Do this -> Using the court opinion below, explain in one to three sentences why winning an ejectment judgment for land, without removing the defendant by a writ of possession, does not break the defendant's continuous possession.

Text extract ->

----

Appellee's contention in this respect is that, inasmuch as Badham failed to take any steps to enforce the decree, by subsequent action or writ of possession, the decree itself is without virtue to interrupt and break the continuity of her possession, citing in support of this contention Bellenger v. Whitt, 208 Ala. 655, 95 So. 11; Bradford v. Wilson, 140 Ala. 633, 37 So. 295; Bessler v. Powder River Gold Dredging Co., 90 Or. 663, 176 P. 791, 178 P. 237; Rosenstihl v. Cherry, 114 Ohio St. 401, 151 N.E. 642; Endicott v. Haviland, 220 Mass. 48, 107 N.E. 394. In the two cases first cited, it was held, and this seems to be the general rule, that the recovery of a judgment in an action of ejectment for the possession of land, without dispossession by writ thereunder, does not interrupt the continuity of the defendant's possession. 2 C.J. 109. This is so because of the rule of the common law founded on the fictitious character of the action of ejectment, denying conclusiveness to such judgments, now modified by statute requiring two judgments in favor of the defendant founded on the same title as conclusive evidence of his title. Code 1923, § 7474; Pritchard v. Fowler, 171 Ala. 662, 55 So. 147; Miles v. Caldwell, 2 Wall. 35, 17 L.Ed. 755; Remilliard v. Authier, 20 S.D. 290, 105 N.W. 626, 4 L. R. A. (N. S.) 295.

In Rosenstihl v. Cherry, supra, the decree in the action to quiet title was construed as not embracing the lands involved in the subsequent action, and in the course of the opinion the court observed: "The petition must be construed to mean such possession of lot 661 as Flater actually enjoyed at the time. Pleadings are to be construed as referring to the conditions surrounding the parties at the time of filing, unless the contrary appears. It was only so much of lot 661 of which Flater was in possession for which he was entitled to have his title quieted. The fence agreement in Flater's predecessor's deed and the construction placed thereon by the parties after its erection, by each party occupying up to the line thereof, indicate that so much of lot 661 as then occupied by the parties was in contemplation when the suit was filed to remove the various clouds from the title of lot 661." Though much was said in the opinion about the failure of Flater to have the decree carried into effect by writ of possession, the real ground of the decision is indicated by the excerpt quoted above.

----

Supplied material ->
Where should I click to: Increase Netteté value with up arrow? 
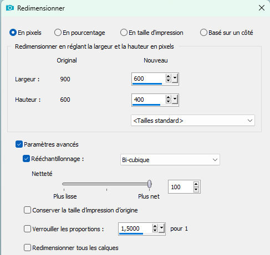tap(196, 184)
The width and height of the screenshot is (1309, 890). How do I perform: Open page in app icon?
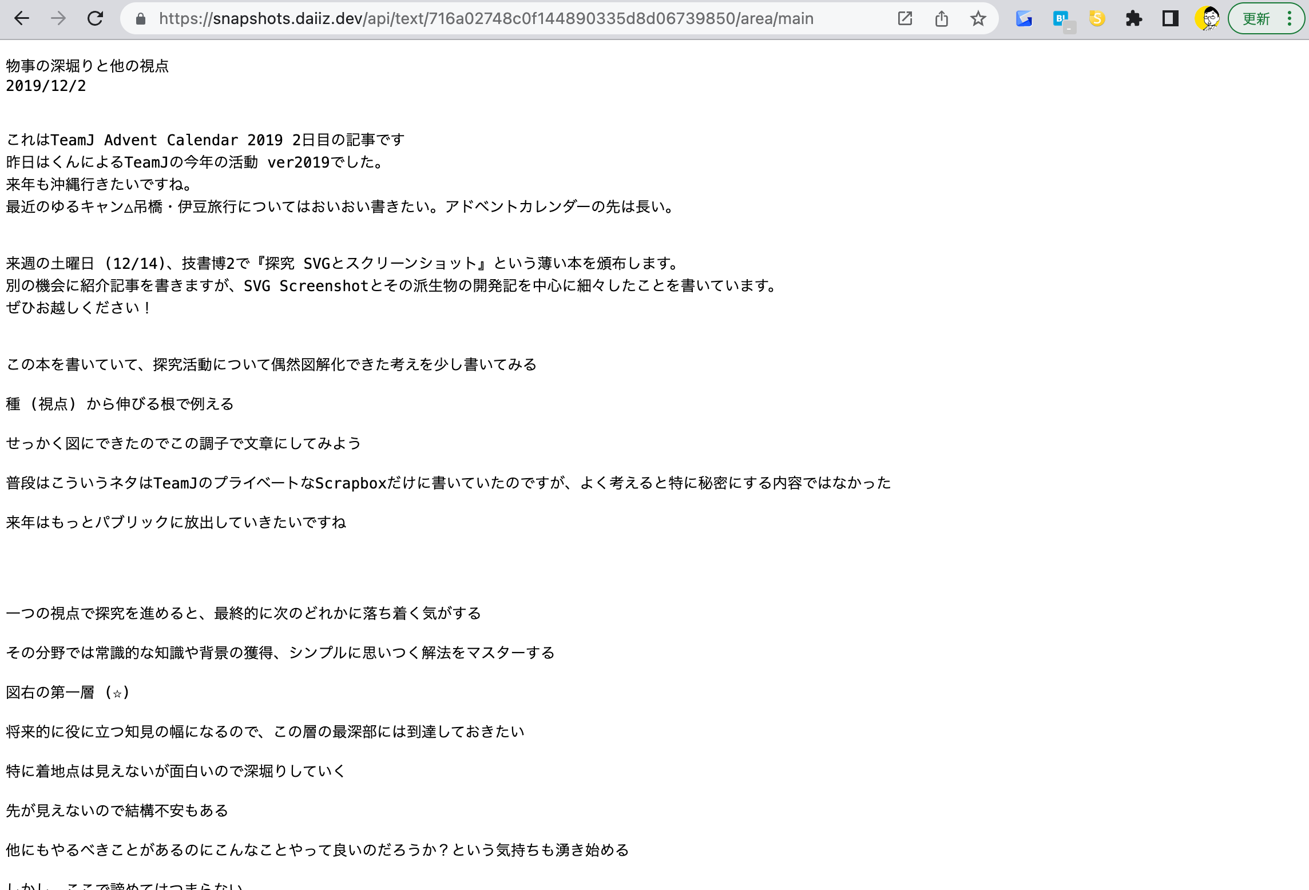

----

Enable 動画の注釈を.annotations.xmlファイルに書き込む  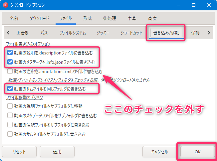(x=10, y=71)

----

Final answer -> The judgment doesn't break it because of an old common-law rule. That rule rests on the fictitious nature of the ejectment action and does not treat such judgments as conclusive. A statute later changed this, so that two judgments for the defendant based on the same title count as conclusive evidence of the defendant's title.